Open interest in the MGE's long-dormant, cash-settled Soft Red Winter Wheat Index (SRWI) futures has exploded over the last three weeks -- jumping from zero on Sept. 25 to 1,258 contracts as of Oct. 16.
Traders say the burst of activity for the long moribund grain "index" contracts is directly tied to the travails at the CBOT, its parent the Chicago Mercantile Exchange (CME.O) and its regulator, the Commodity Futures Trading Commission.
"It is a reflection of firms that want to do something other than hedge in Chicago and this includes some fairly well known commercial names. Most of it I think seems to be spread activity versus Chicago," said Rich Feltes, senior vice president of MF Global Research in Chicago.
"Open interest in that contract is being helped along by the sequence of events in Chicago, including this likely approval of variable storage rates which many players simply do not see as the final answer," he added.
Commercial grain companies have complained for more than two years that the CBOT wheat contract has broken down as a hedging tool, saying Wall Street investment flows that have inflated futures far above basic wheat supply/demand forces.
The result -- a lack of convergence between cash and futures prices at contract expirations, an essential condition for hedging -- has also vexed the CME and CFTC. They have tried various ways including higher grain storage fees to encourage more grain to move out of storage and into marketing channels.
CFTC is considering unusual new "variable" storage rates for the CBOT wheat contract. CME wants to install the new rates from September 2010 -- nearly a full year later than a target date suggested by a CFTC panel.
So actual implementation is still up in the air -- and remains the wild card on pricing and timing that lashed CBOT wheat spread traders harshly in the last month as speculation on future storage costs whipsawed many into big losses.
"I think you've got the industry looking at this issue on convergence in Chicago that has woke people up --- is there another alternative, a different choice?" Scott Cordes, president of brokerage Country Hedging and a member of the MGE board of directors, told Reuters on Tuesday.
Scott Hedin of St.
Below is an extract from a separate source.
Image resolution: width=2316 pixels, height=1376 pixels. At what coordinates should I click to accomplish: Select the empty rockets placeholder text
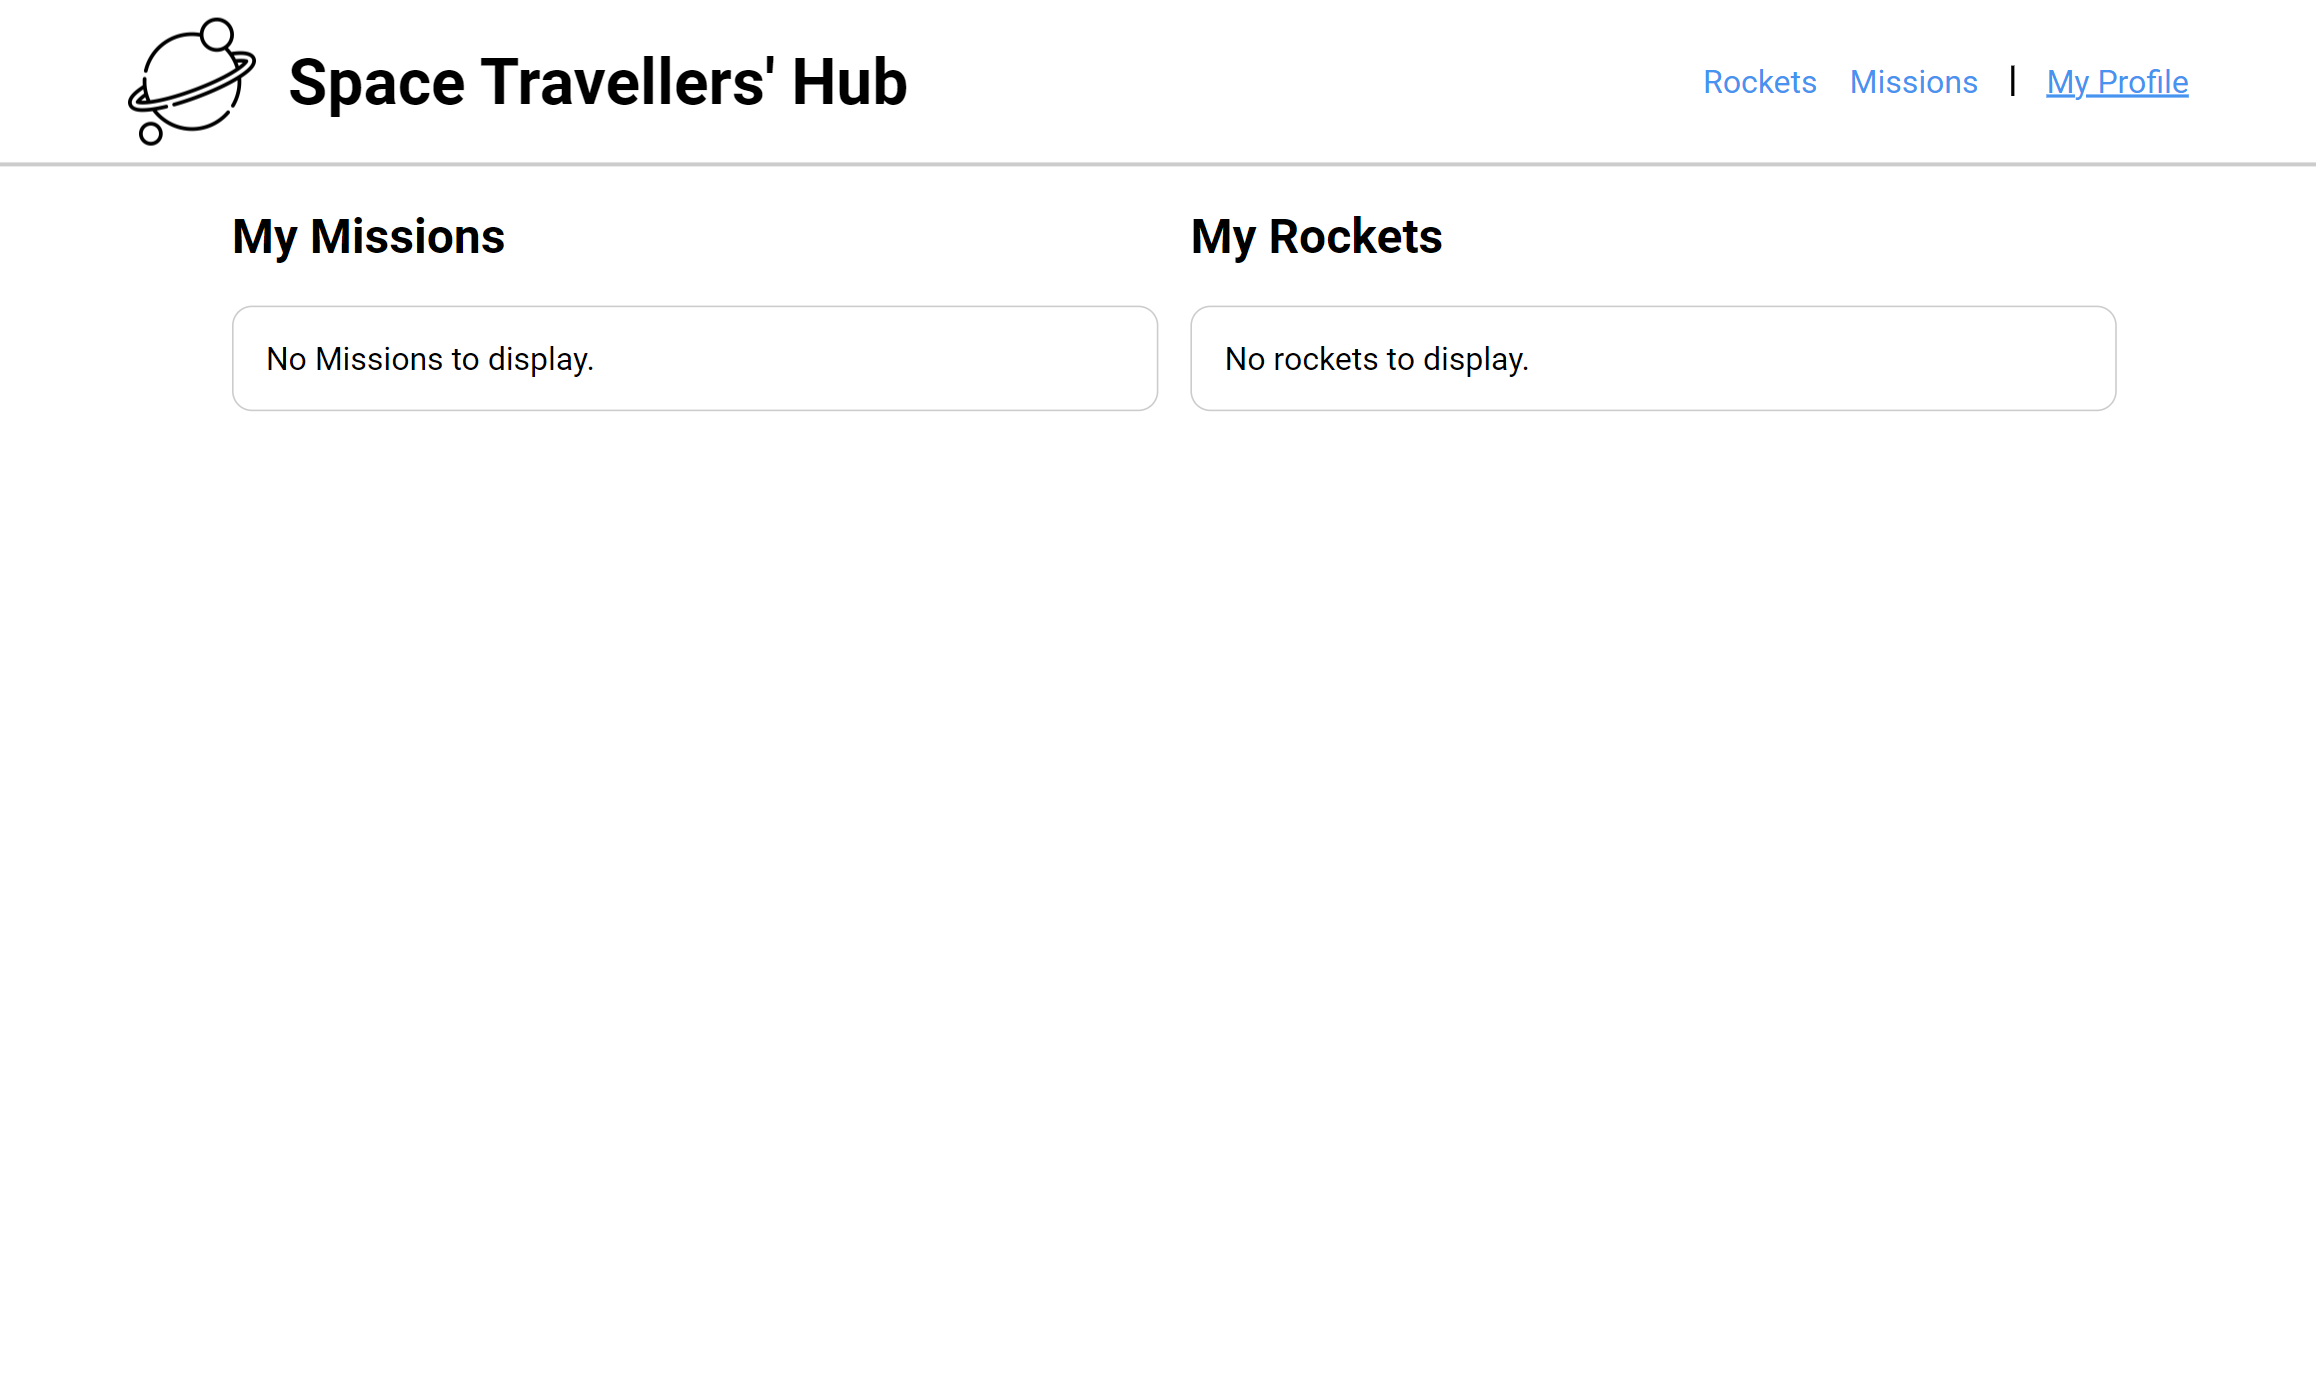pyautogui.click(x=1377, y=358)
Croix Commodities Inc, another MGE board member, attributed the sudden boost to "marketing opportunities for not only the speculative community but also commercial entities to capture some synthetic basis trading" using the SRWI market.
He added that a "general frustration with the Chicago confusion" had also helped boost interest in the SRWI market.
The MGE's grain index contracts are based on an index of cash prices collected daily from more than 500 grain elevators. A huge, continual and abnormal discount of cash basis prices to the CBOT wheat contract in recent years -- $1-2 or more per bushel -- has been a huge problem for elevators.
The spread tightened to about 70 cents at CBOT September wheat expiration but hedgers say it needs to improve.
A "synthetic," paper basis position can be fashioned, say, with a sale of SRWI futures and a purchase of CBOT futures.
"Predictable basis and reliable convergence between cash and futures markets" is touted for SRWI by the MGE's web site.
That element -- cash rather than physical delivery -- and much smaller speculative participation in MGE have held back the index contracts from getting much traction -- until now.
"I thought we'd have seen some interest much earlier. But I think the trade was giving the CME a chance to fix their contract," said one trader with commercial grain clients.
"However, patience of the grain handling community has run out and the majority of players are looking for other alternatives. This is how the SRW Index contract got its foot in the door," the trader said.
A veteran MGE trader said: "My guess is from what I've seen they've convinced some market maker or some small hedge fund to spread that against the CBOT wheat contract with the idea they are so disgusted with the lack of convergence in Chicago soft red they want to show that this is a better tool." (Additional reporting by Julie Ingwersen; Editing by David Gregorio)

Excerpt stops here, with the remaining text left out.